The first comes from an interview between Steve Inskeep of NPR and conservative political columnist George Will. In discussing the Republican efforts to repeal the Affordable Care Act Will makes the following comparison:
I mean I hear Democrats say the Affordable Care Act is the law, as though we're supposed to genuflect at that sunburst of insight and move on. Well, the Fugitive Slave Act was the law, separate but equal was the law - lots of things were the law and then we changed them. And this is a part of the bruising, untidy, utterly democratic technique for changing laws.For those who don't know, the Fugitive Slave Act was a law passed in the US in 1850 that required that all captured slaves (even those captured in states where slavery was illegal) had to be returned to their owners. Furthermore it enacted various penalties for those who harbored escaped slaves or failed to return them to their owners. Overall it was one of the more shameful pieces of legislation passed in the US. Will, naturally, compares this law to a law that gives everyone access to healthcare. That this comparison is completely hyperbolic should be fairly obvious. What is surprising is that other conservatives have made the same analogy.
This story from Salon gives another example, this time from Rep. William O'Brian of New Hampshire. In an interview with the Manchester Union Leader he made the following comment, “Just as the Fugitive Slave Act was an overreach by the federal government, so too we understand that Obamacare is an assault on the rights of individuals.” The author of the Salon story, Steven Lubet, does a very nice job of explaining why this analogy is so bad, writing:
So let’s get this straight.

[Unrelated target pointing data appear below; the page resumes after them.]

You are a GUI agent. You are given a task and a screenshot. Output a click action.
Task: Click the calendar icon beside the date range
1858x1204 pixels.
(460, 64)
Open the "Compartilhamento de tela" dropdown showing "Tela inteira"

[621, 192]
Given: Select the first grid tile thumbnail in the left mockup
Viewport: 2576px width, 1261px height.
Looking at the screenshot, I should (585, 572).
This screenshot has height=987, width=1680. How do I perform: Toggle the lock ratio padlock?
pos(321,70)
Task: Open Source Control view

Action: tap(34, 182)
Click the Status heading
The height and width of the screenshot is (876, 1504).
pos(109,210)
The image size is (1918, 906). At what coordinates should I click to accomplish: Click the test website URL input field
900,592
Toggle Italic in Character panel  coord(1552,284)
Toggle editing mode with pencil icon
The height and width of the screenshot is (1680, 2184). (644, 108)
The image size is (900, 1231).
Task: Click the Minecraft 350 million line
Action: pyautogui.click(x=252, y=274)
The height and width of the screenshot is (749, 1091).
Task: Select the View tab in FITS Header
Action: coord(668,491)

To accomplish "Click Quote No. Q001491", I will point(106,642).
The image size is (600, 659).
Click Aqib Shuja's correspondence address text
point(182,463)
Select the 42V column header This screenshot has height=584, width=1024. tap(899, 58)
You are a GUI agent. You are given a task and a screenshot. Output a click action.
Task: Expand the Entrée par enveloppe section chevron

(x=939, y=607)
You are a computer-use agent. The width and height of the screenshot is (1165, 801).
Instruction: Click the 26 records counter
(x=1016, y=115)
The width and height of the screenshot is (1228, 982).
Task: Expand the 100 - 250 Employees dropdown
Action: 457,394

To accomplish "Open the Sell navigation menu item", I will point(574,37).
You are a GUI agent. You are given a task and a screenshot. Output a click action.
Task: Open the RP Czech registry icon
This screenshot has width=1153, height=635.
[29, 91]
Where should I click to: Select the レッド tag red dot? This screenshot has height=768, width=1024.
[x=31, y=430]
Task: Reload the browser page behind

The Fugitive Slave Act facilitated one of the greatest wrongs in human history, while the Affordable Care Act imposes a small tax penalty on individuals who choose to forgo health insurance. There is no “just as” relationship between the two statutes, other than in the fevered imagination of Tea Partyers like William O’Brien [or conservative commentators like George Will - Ian]. Even if one philosophically opposes Obamacare’s individual mandate, the imposition on personal liberty is minimal. Nobody who truly understands slavery – or who cares about honesty in American history – would ever compare the rendition of slaves to national health insurance.The upshot of all of these is that in order to compare the Affordable Care Act to slavery or Hitler requires a willful ignorance of history. And that is why these analogies are false.